Once the QR code is scanned via your phone’s camera, you complete the payment with a digital wallet or by entering credit card information. But be careful, Ms. Ly said: “Malicious QR codes can be used to divert money, steal sensitive information and install malware.”
You might want a little cash
Despite the ubiquity of cashless payments, you may still end up needing some physical currency. “It really depends how far from the beaten path you’re going,” Mr. Jones said. “If you’re in a city, in London, for example, or if you’re on a group tour, you should be 100 percent OK relying on a card. But if you’re backpacking or going to small stores, small restaurants, no matter where you are in the world, there’s a decent chance you might have to use some cash.”
It also varies by country. Germany was a mostly cash economy until the pandemic, Mr. Jones said, but many previously cash-only vendors there now “have signs out that say ‘We prefer contactless payments.’” In contrast, Scandinavia, Australia and New Zealand have “been super pro-card in the last 10 years.” Spain and France, like Germany, remain a mix, he said.

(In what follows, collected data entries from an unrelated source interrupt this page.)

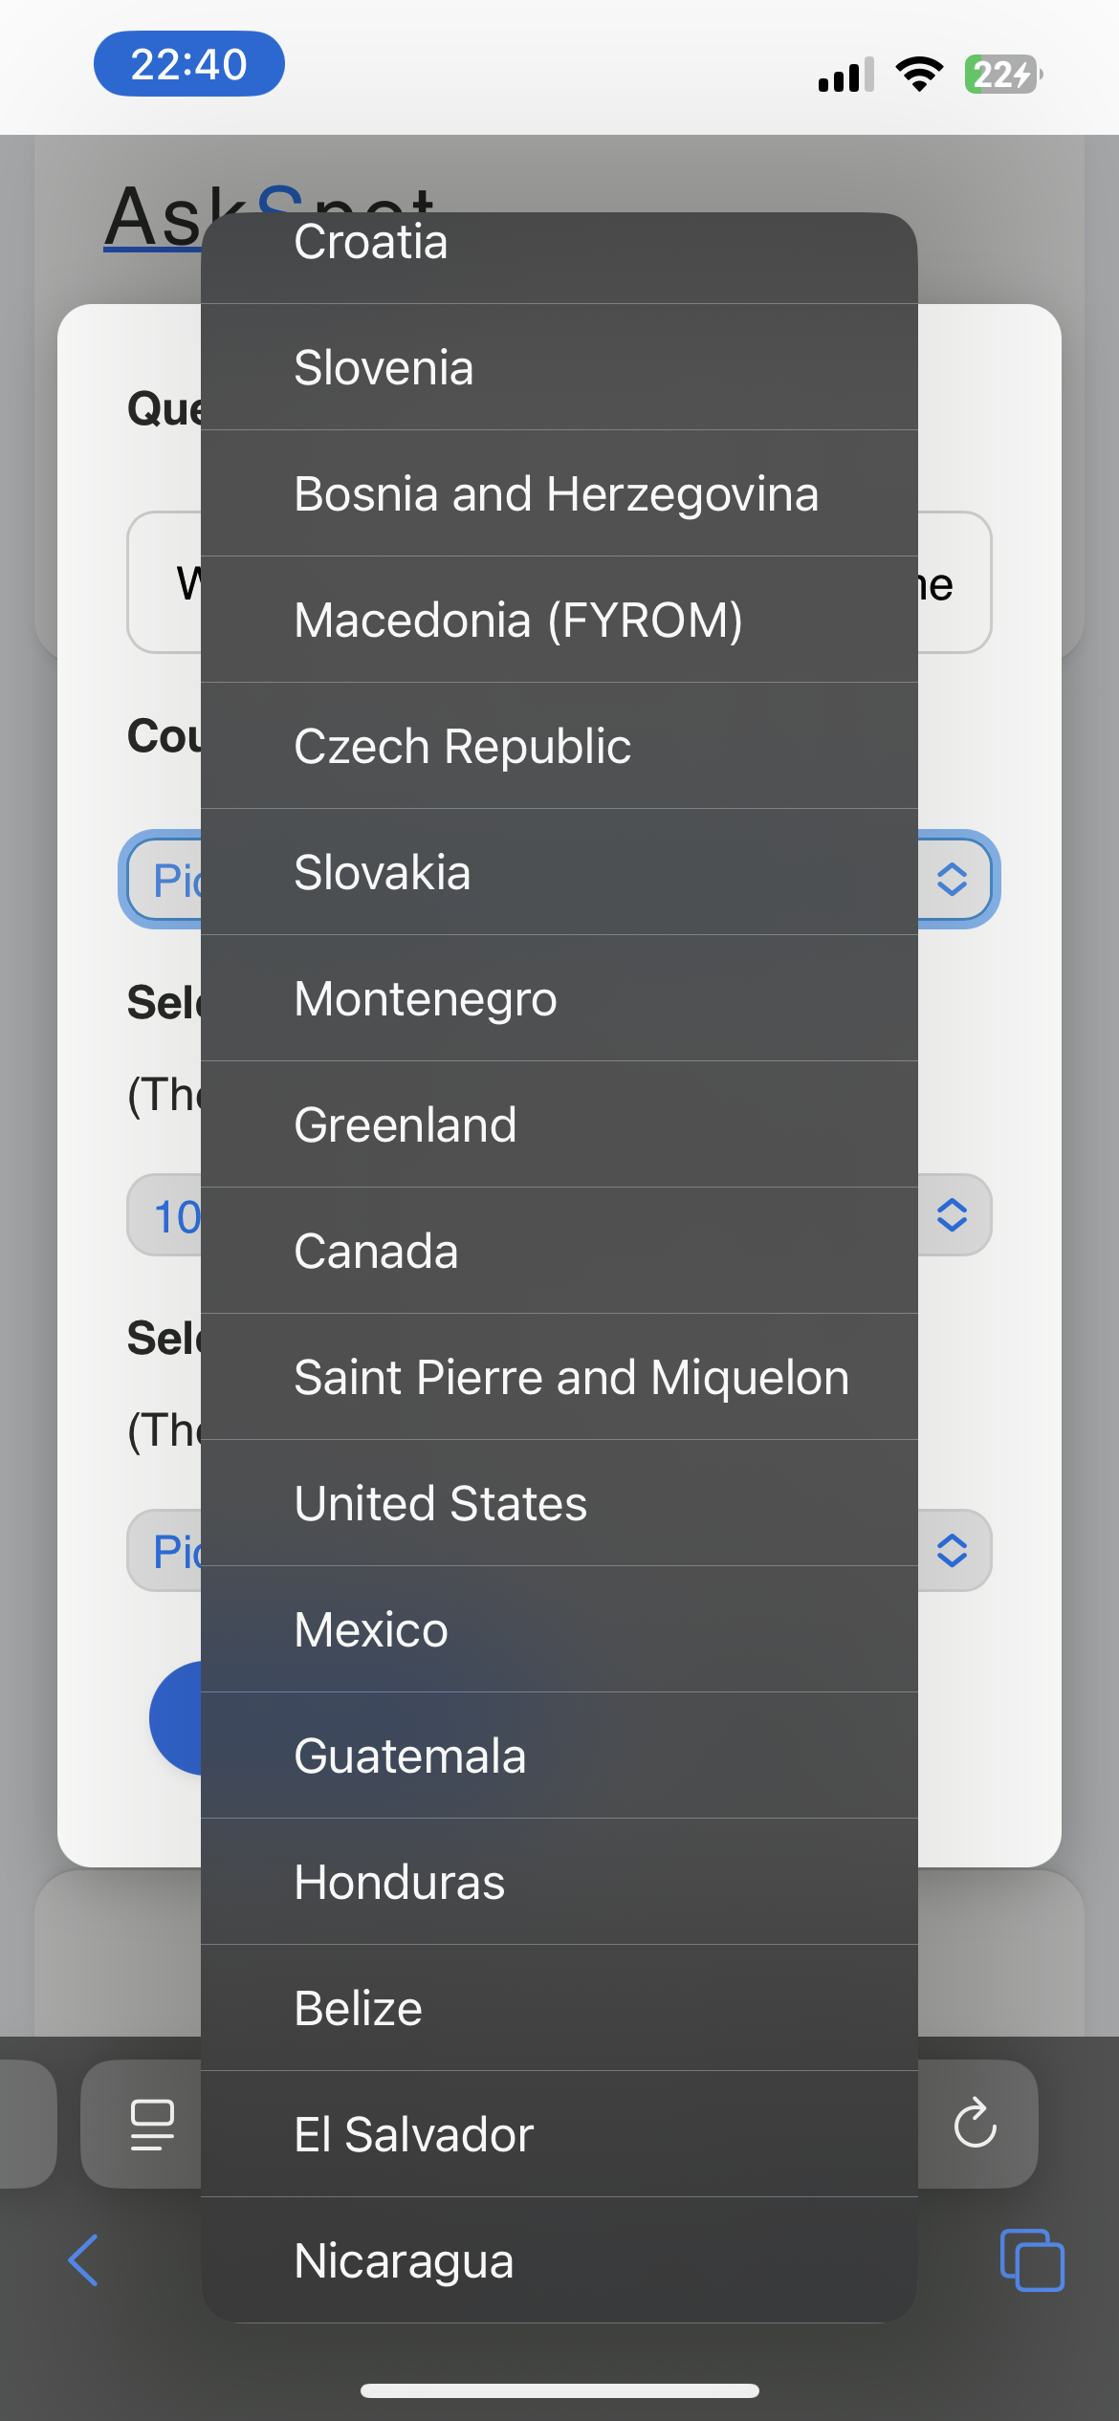This screenshot has height=2421, width=1119.
Task: Open the dropdown showing value 10
Action: pyautogui.click(x=560, y=1215)
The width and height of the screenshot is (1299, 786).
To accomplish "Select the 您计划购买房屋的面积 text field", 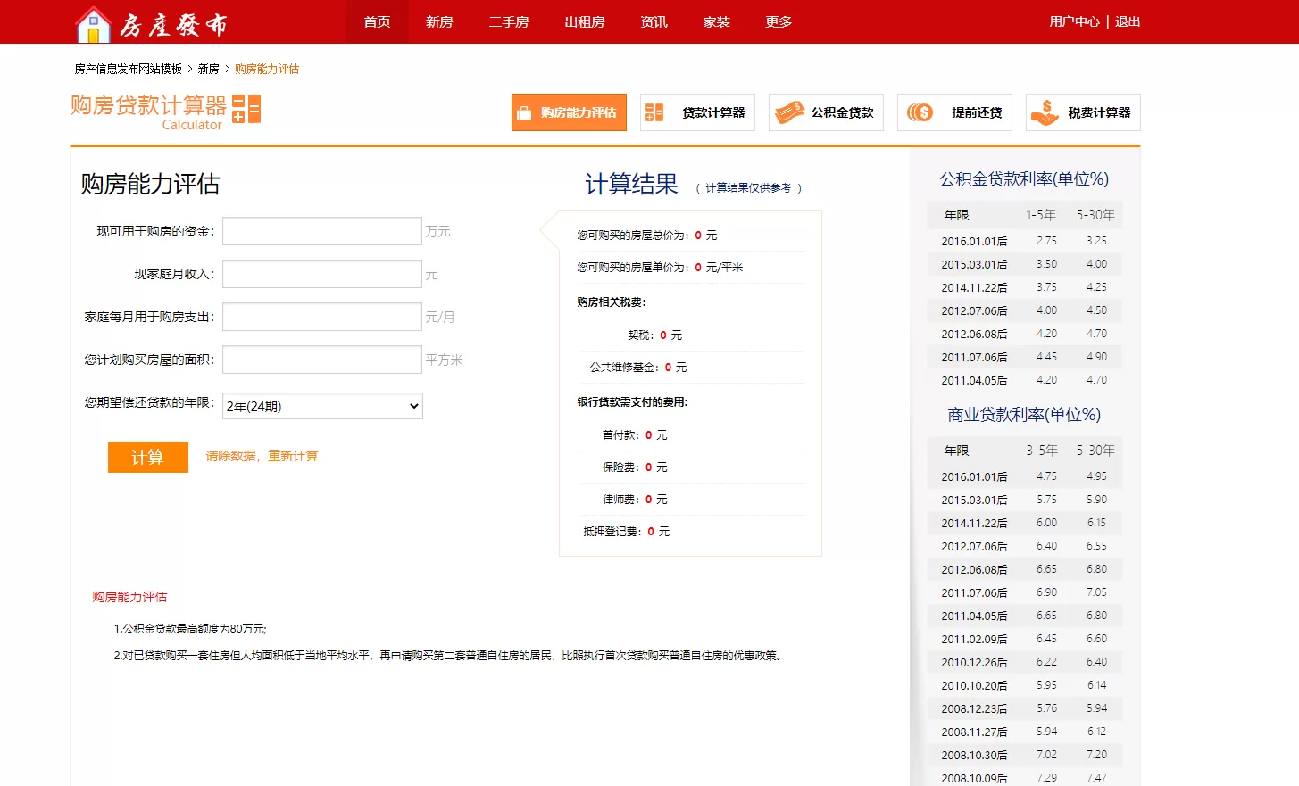I will (322, 360).
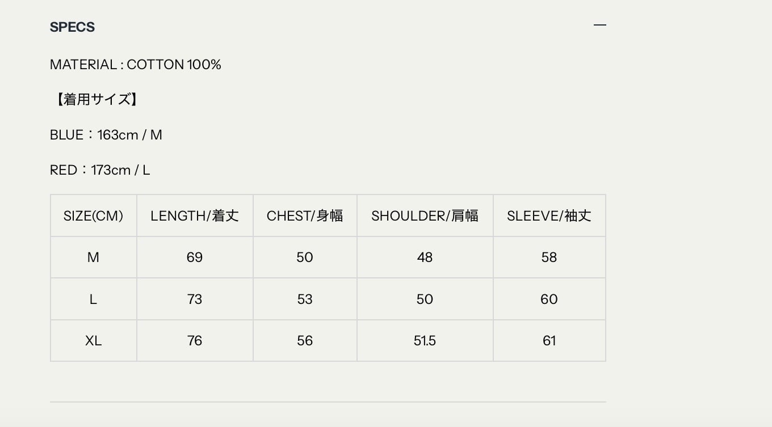
Task: Click the L sleeve value 60
Action: coord(549,299)
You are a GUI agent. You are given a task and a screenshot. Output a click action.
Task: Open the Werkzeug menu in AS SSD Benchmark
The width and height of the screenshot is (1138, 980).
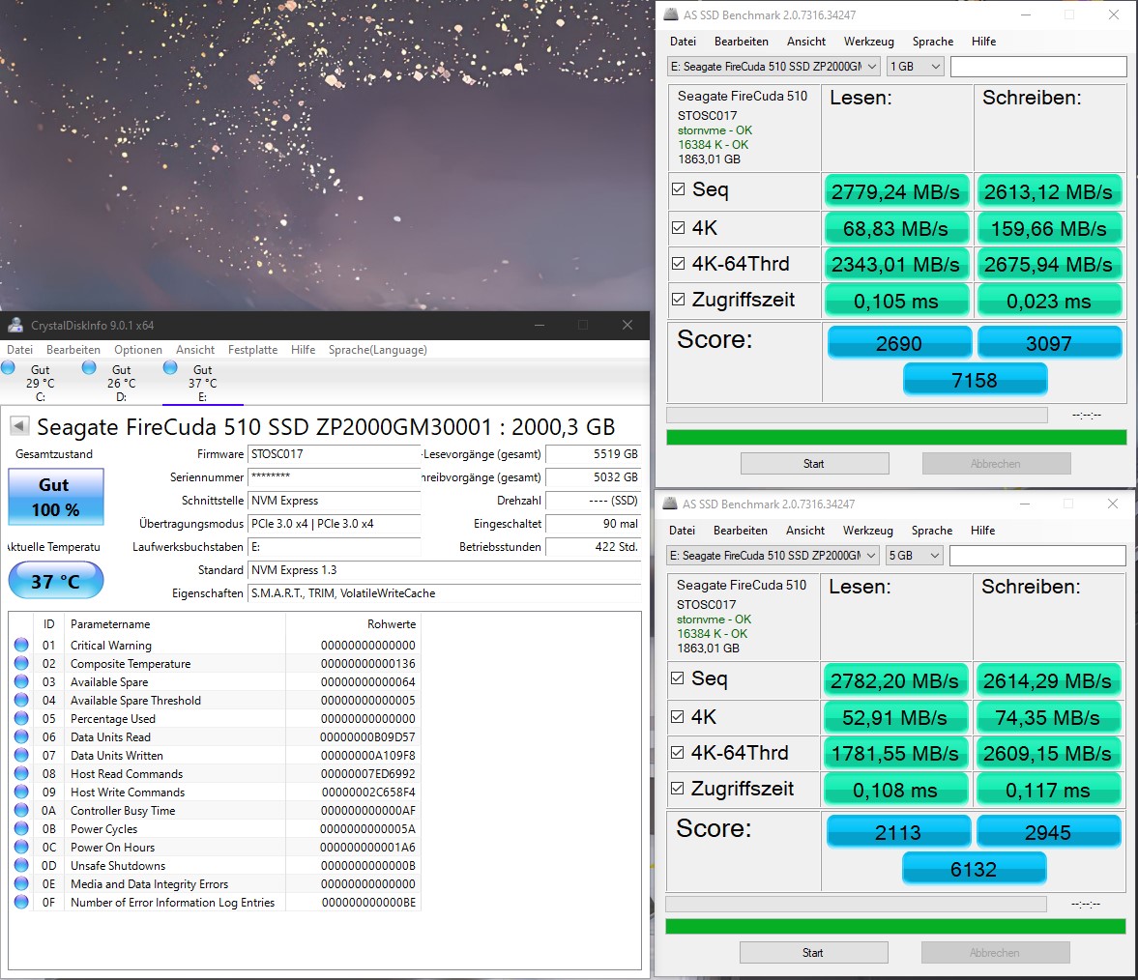click(x=868, y=41)
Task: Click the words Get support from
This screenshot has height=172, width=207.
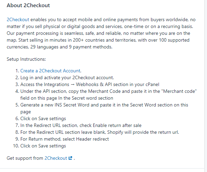Action: [25, 158]
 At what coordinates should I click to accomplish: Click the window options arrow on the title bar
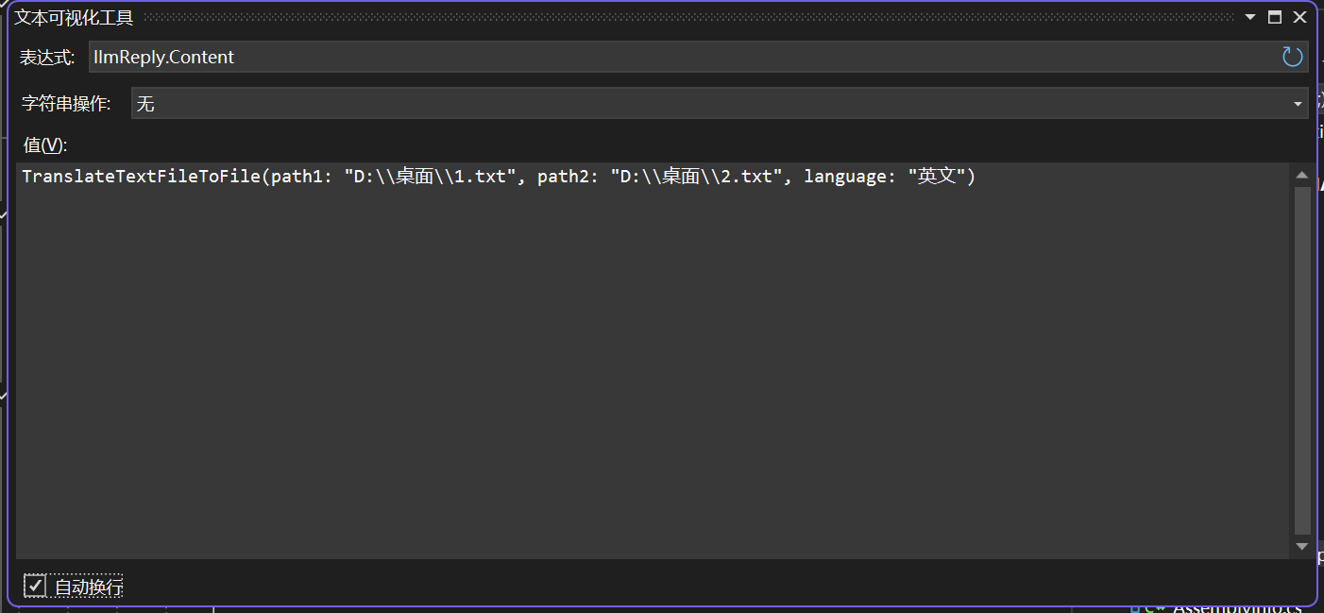click(x=1248, y=16)
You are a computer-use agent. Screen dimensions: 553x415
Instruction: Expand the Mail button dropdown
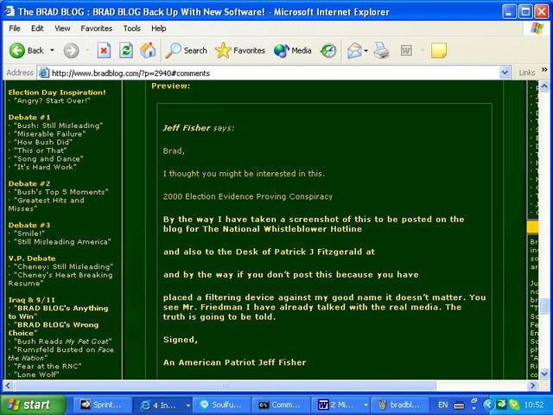(366, 50)
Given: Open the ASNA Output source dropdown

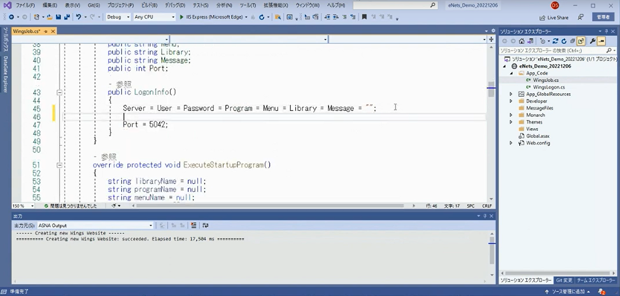Looking at the screenshot, I should 95,225.
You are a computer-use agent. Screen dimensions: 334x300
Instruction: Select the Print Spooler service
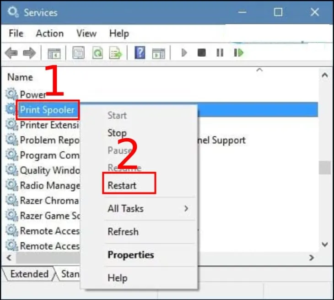pyautogui.click(x=47, y=110)
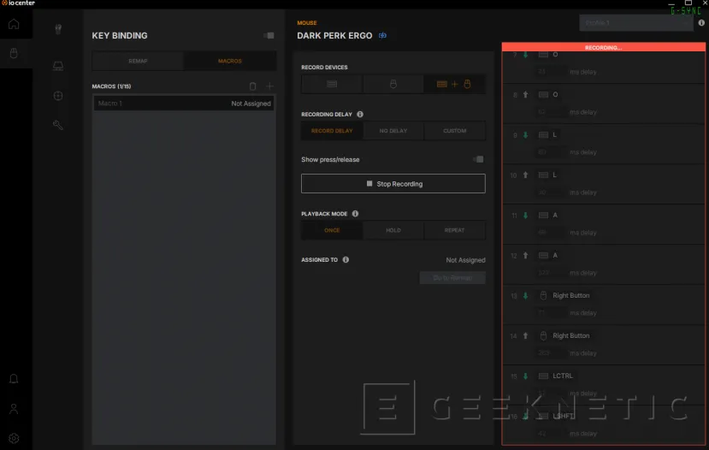Select the mouse device icon in sidebar

[x=14, y=54]
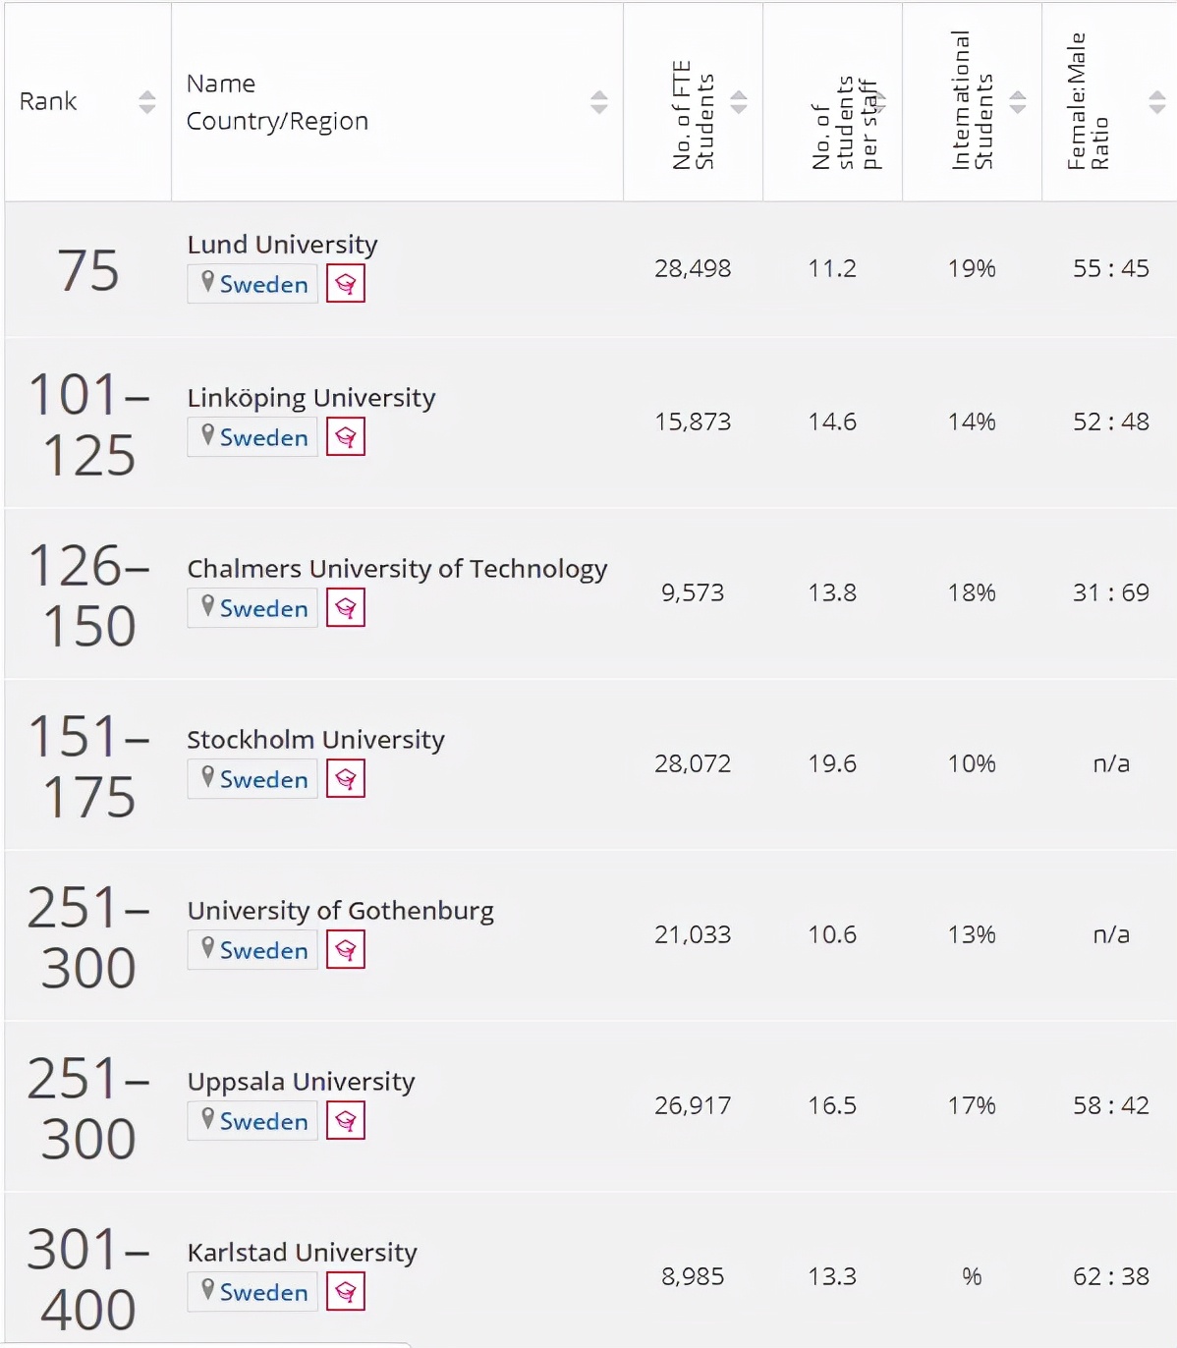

And having some loose change on hand can be helpful. To use a restroom in the train station in Bratislava, the capital of Slovakia, Hana Pevny, 60, who owns the Waldo Emerson Inn in Kennebunk, Maine, was “forced to get euros out of an A.T.M.” on her otherwise cashless trip to that country, Hungary and the Czech Republic.
Using a car can also trigger a need for cash. Toll roads don’t always accept U.S. debit or credit cards, and parking may require coins. Theola Tinny, 28, a co-founder of the tech start-up VinPit, who lives in New York, recently traveled to Kuala Lumpur, Malaysia. Credit cards were widely accepted in restaurants and stores, but when she and her family drove outside Kuala Lumpur, they had to “withdraw money and buy a can of Coke in order to get small change for the parking ticket.”
Another use for cash: “There might be some places where tips are very much appreciated, where you can only do it in cash, so it’s important to have $100 in small bills for the maid in your hotel room or somebody who helps you with your luggage,” said Pauline Frommer, the editorial director for Frommer guidebooks and website.
Beware of A.T.M. fees
In case you do end up needing an A.T.M. abroad, find out in advance “if your bank has any international partnerships that will waive A.T.M. fees,” said Mr. Ewen of the Points Guy. “Bank of America has partnerships with banks around the world, for example.”
Mr. Jones advises his clients to open a free Charles Schwab account, deposit a few hundred dollars, and use Schwab’s debit card for A.T.M. withdrawals abroad. Schwab reimburses A.T.M. fees, and this way you’re protected against bigger losses if your data is stolen by an A.T.M. skimmer.
Beth Harpaz is a copy editor at the Forward, a Jewish news site.